With lower barriers to entry and rise of streaming, the volume of new songs and artists is exponentially increasing. Given these trends in the music industry, I would like to look at a few challenging problems I encountered at PPL. Solving these problems will improve the efficiency with which we churn through millions of observations and therefore minimise any delay in allocations of royalties.
I would like to present a few challenging questions that I have encountered at PPL:
Rolling up music and musicians: for instance, Beyonce, Bey, Queen Bee, Beyonce feat. Jay-Z, Beyoncé feat jayz all should ideally come under the parent of Beyoncé. A lot has to do with normalising the strings. But an additional layer, with large potential for improving the predictive power, is introducing aliases and leveraging PPL's as well as external third-party data to identify potential aliases.

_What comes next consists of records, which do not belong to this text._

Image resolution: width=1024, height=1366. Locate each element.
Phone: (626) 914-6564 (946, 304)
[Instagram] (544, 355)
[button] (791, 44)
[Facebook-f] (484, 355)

Identifying turning-point collaborations: which partnerships among musicians are most likely to change their careers significantly? This involves looking at: firstly, whether music collaborations (including band memberships) are changing in nature. Secondly, asking how to identify the value added of collaborators, i.e. the effect of certain collaborations on the artist's profile, recognition and success.
How to identify outliers at the artist level? The distribution of many variables of interest (band memberships, active years etc.) is highly heterogeneous across artists, and contain a few suspicious outliers that are hard to identify from aggregate distributions.